ねぇ、松風くん。~潤*祐樹side~
イルカ達が華麗なジャンプを決めて、イルカショーは大成功で幕を閉じた。
「…こら。結局、最後までイルカショーに集中してなかったでしょ。」
頬を膨らませて怒っている苺ちゃんは、残念だけど怖くねぇよ。
「…ちゃんと見てたって。」
「嘘!…そんなに苺のこと好きなの?先輩。」
ニヤッとからかうような苺ちゃんの言葉に、思わず息を呑む。
「…………好きだよ。」
「…え…?」
「苺ちゃんがすげぇ好き。可愛くて仕方ねぇの。」
「……嘘。」
俺の告白に固まったまま動けない苺ちゃんをよそに、イルカショーを観終わった客達は次々に席を立つ。
「嘘に聞こえる?」
「…嘘にしか聞こえない。
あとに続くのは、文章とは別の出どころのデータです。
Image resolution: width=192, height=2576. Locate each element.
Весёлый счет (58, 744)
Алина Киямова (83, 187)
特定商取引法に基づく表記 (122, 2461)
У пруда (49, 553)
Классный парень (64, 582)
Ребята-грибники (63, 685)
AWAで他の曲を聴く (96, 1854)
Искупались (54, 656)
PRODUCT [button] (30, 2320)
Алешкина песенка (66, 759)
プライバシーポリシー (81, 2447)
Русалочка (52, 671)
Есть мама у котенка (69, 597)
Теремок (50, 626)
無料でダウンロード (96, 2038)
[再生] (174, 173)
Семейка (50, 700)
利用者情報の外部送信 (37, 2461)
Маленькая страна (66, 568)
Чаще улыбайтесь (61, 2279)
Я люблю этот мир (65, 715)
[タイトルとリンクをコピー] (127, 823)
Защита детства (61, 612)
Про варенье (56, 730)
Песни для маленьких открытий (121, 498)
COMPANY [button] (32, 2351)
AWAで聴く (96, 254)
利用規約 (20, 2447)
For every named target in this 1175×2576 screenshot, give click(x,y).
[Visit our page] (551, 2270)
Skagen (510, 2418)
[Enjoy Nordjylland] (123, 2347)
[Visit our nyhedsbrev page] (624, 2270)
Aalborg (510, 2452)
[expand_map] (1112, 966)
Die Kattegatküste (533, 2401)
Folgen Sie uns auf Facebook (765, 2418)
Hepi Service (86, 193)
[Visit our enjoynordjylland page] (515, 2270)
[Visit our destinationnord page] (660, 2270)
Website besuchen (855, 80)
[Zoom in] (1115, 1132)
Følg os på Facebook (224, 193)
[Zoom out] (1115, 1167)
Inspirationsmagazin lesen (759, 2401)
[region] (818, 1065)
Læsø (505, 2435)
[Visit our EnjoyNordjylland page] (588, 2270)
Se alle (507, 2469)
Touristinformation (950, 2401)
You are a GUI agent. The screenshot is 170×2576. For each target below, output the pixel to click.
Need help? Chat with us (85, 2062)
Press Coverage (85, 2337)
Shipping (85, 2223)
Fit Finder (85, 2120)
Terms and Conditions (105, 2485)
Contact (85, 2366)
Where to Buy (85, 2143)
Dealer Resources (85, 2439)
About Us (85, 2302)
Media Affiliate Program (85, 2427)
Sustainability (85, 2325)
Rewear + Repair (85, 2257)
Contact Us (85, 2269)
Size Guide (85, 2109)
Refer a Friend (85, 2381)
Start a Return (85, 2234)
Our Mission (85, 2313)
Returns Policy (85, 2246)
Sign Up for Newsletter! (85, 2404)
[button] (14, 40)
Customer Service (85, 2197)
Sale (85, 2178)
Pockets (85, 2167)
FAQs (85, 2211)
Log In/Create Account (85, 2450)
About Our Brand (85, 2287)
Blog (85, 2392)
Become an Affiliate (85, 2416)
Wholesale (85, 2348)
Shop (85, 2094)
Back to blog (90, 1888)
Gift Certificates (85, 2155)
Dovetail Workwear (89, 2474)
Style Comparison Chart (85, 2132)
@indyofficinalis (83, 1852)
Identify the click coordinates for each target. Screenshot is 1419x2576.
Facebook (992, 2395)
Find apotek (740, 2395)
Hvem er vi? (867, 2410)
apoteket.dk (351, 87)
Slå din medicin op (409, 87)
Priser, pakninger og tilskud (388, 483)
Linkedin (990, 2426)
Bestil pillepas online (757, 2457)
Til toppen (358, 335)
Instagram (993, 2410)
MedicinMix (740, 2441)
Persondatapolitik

」
おいおい、散々だな。
でも、信じてもらわないと俺 困る。
「………はい。これ。」
「…これ、どうしたの?」
初めて電話で呼び出された日、UFOキャッチャーで取ってやれなかった小銭入れ。昨日、放課後に行ってめっちゃ頑張って取って来た。
「…何回目で取れたかは聞かないで。」
「………バカ。センスないくせに。」
それだけ、苺ちゃんのこと好きなんじゃん。察してよ。